START Records supplied

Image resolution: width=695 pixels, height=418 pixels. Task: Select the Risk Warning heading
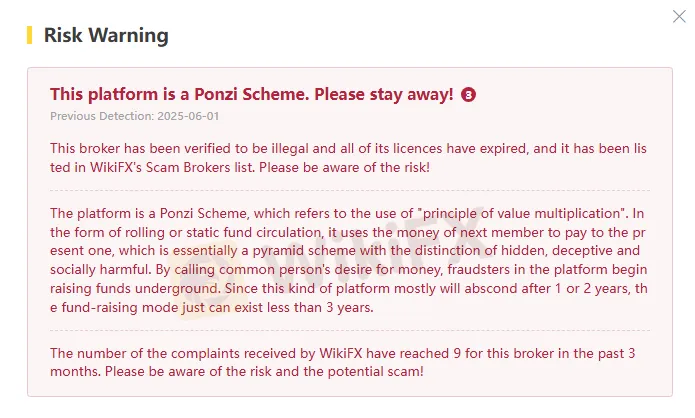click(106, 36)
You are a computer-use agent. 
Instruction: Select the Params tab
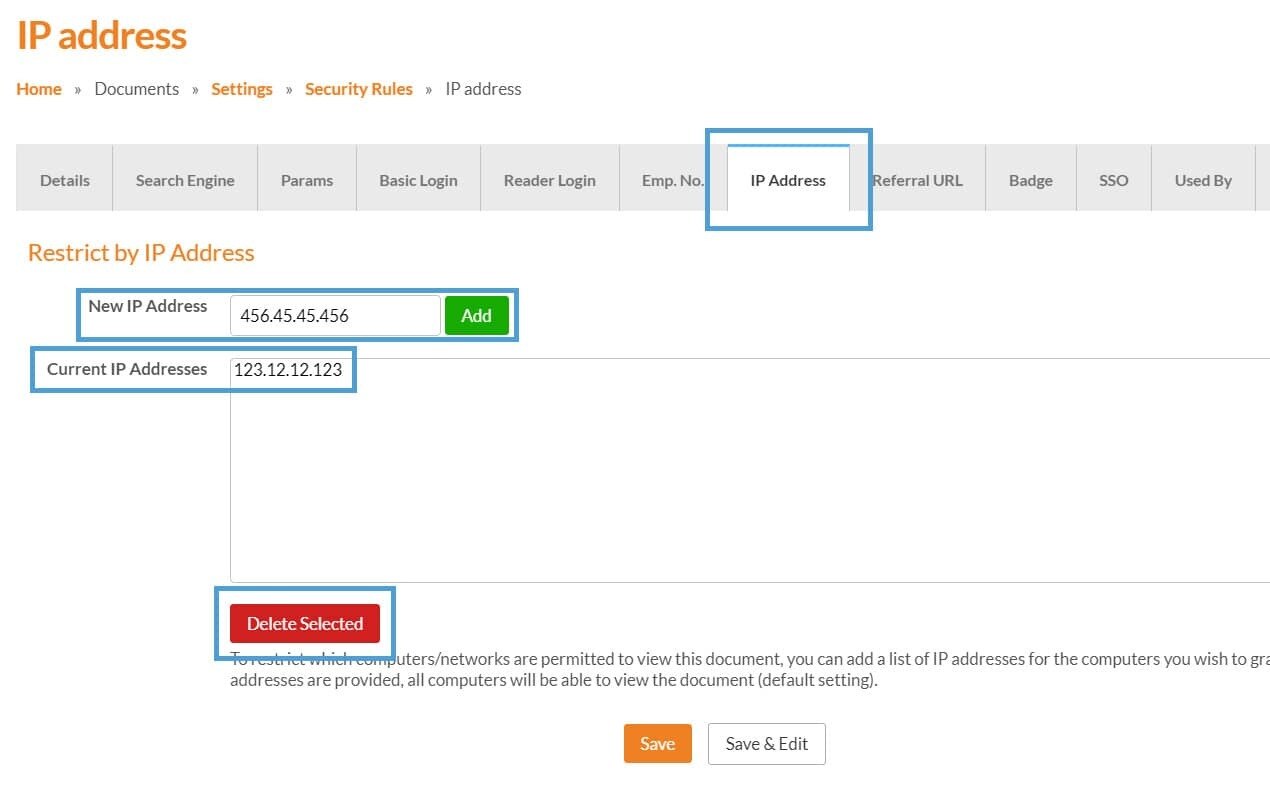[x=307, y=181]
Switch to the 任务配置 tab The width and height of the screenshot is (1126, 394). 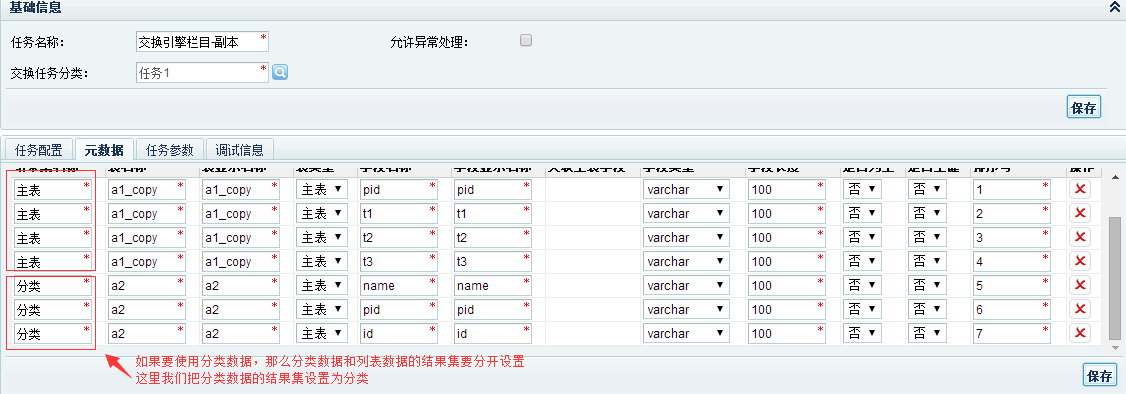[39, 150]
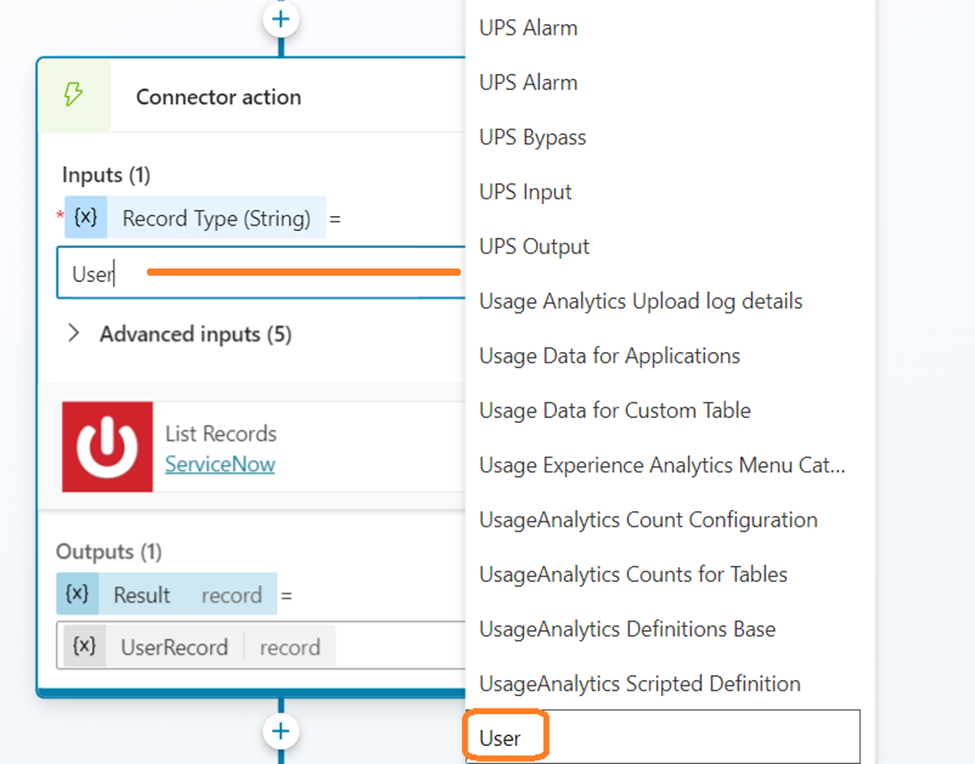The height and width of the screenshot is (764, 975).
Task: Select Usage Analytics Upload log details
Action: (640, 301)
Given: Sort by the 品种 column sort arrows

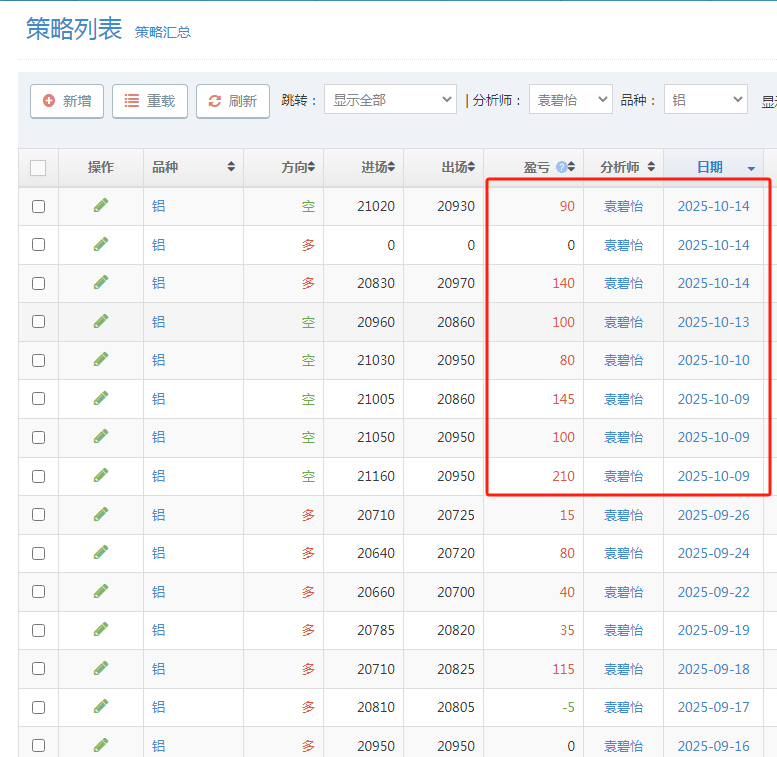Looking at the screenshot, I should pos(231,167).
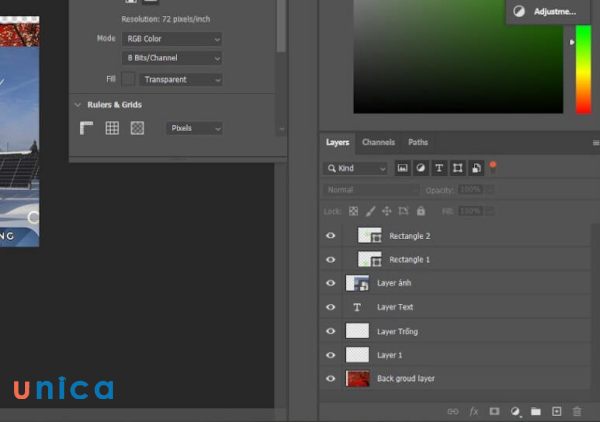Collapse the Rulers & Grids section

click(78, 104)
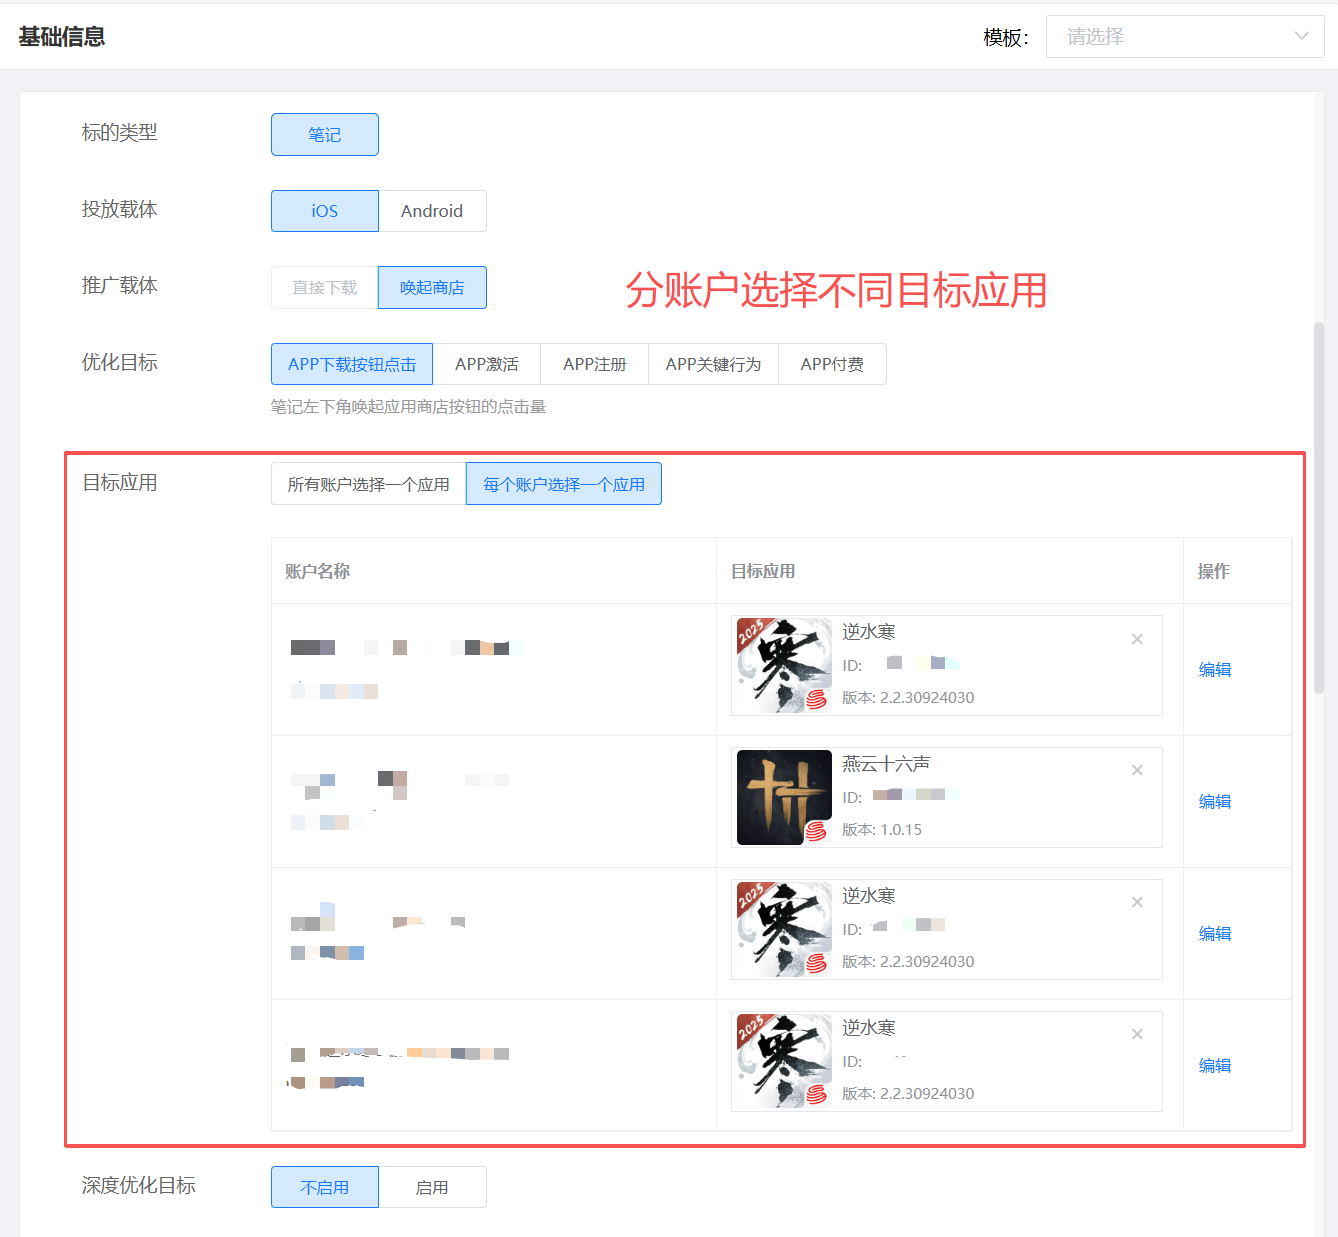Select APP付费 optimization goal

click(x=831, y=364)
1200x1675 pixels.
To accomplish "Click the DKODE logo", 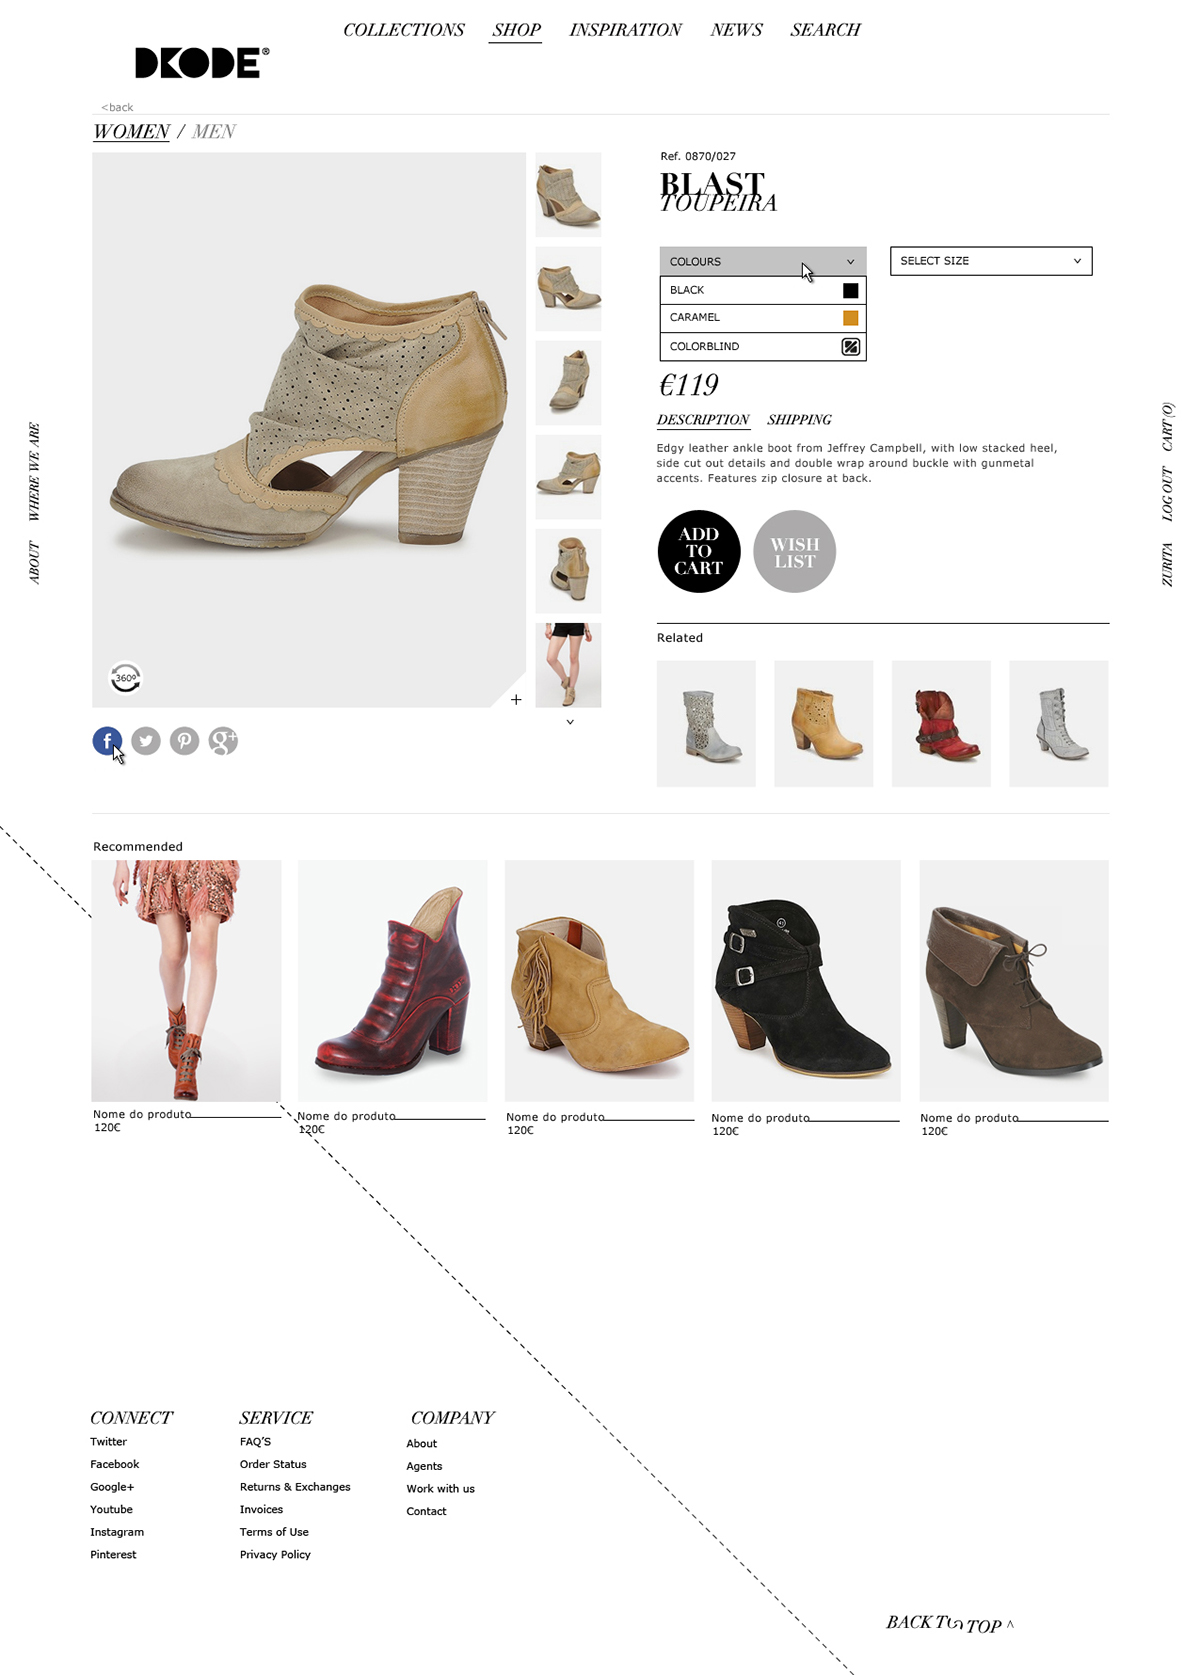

END Records supplied

Prompt: Extract, word for word, each line from the one that contains "1200x1675 pixels." through the final line of the data above. Leave the pictures out.

Reply to the exercise:
1200x1675 pixels.
To accomplish "Click the DKODE logo", 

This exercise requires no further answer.